— WHAT THIS TASK INVOLVES —
Swap "Click" for "Select" everywhere in the data and write all of it out again with nothing else changed. Leave out the pictures.

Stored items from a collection
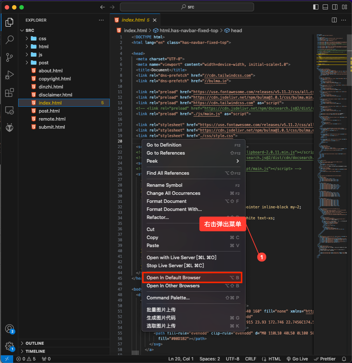Open the Manage gear icon
Screen dimensions: 352x363
[x=9, y=346]
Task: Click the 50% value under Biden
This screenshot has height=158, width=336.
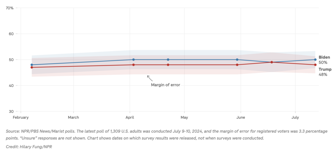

— IN RESPONSE —
Open the Manage gear icon
Screen dimensions: 352x363
[x=9, y=346]
Task: Select the 50% value under Biden
This screenshot has height=158, width=336.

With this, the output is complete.